Bayside United FC
- Full name: Bayside United Football Club
- Founded: 1974
- Ground: Don Randall Oval, Lota
- League: FQPL 3 – Metro
- 2024: 12th of 12 (Relegated) FQPL 4 – Metro
- Website: http://www.baysideunited.com.au/

= Bayside United FC =

Bayside United FC is an Australian football (soccer) club from Lota, an eastern suburb of Brisbane. The club was formed in 1974, and currently competes in FQPL 3 Metro. When the club celebrated its 40th anniversary in 2014 it had over 500 members and more than 440 registered junior players.

==History==
The Lota Recreation Club in 1954 was started by Horrie Stephens and Bert Taylor who coached the Lota State School football teams in 1953, which gave them the idea of starting a sporting club at Cox Park. The idea of starting the club as also in conjunction with other locals Arthur Lachlan, George Parsons and Alan Cronshaw. The team colours of Gold & Black were from English football club Wolverhampton Wanderers, with written permission having to be sought to use them. The club also offered Netball and Badminton at the time.

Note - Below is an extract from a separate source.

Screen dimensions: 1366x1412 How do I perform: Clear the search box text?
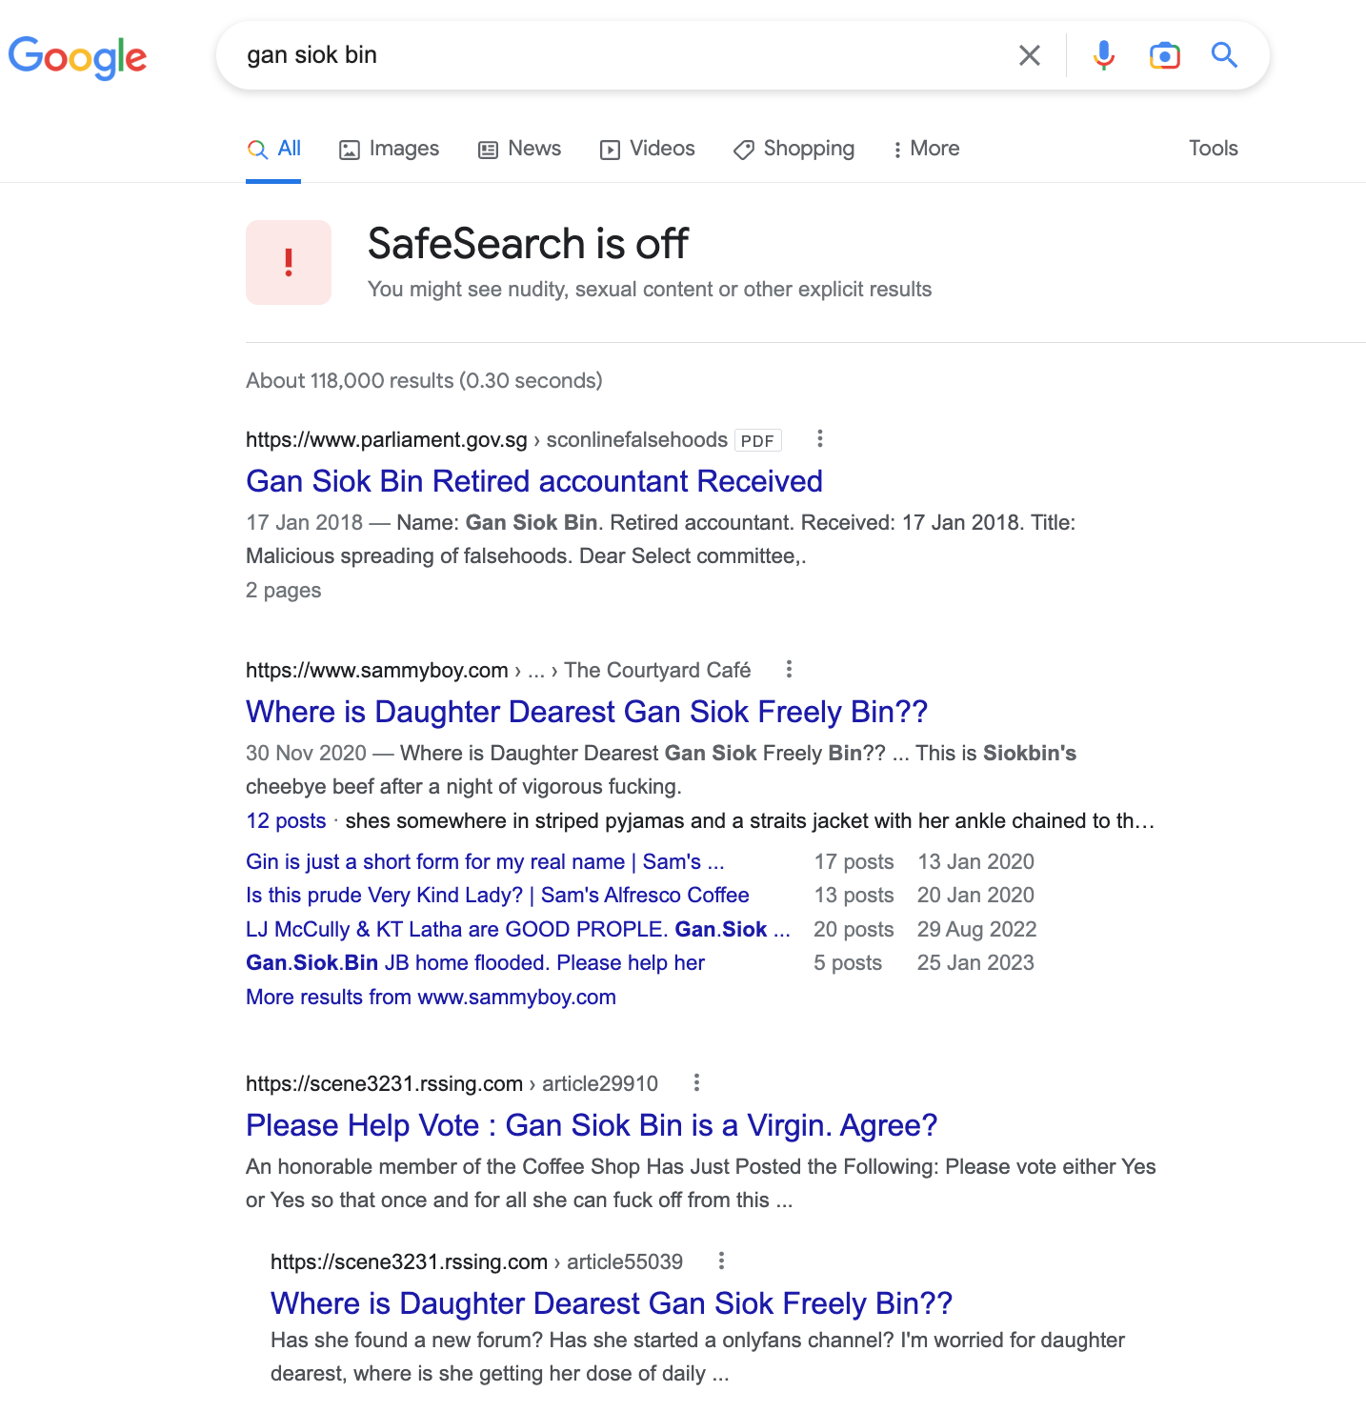[x=1030, y=55]
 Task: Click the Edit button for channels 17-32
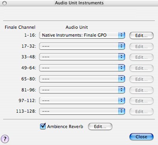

Bayside United FC was formed in 1974, arising out of the Bayside United Sports and Recreation Club which had been providing local children with the chance to play organised sports, including soccer since 1954. In the early 1970s, the local PCYC took over the running of all the sports other than soccer which remained with the sports club and was renamed the Wondall United Soccer Club until 1973. Bayside United FC built upon these beginnings after its establishment in 1974, expanding the club so that it was able to join the mainstream Brisbane soccer competitions.

For its first ten years, Bayside United played at Cox Park in Richard Street, Lota. The club moved to its current home at Don Randall Oval, Lota in 1984.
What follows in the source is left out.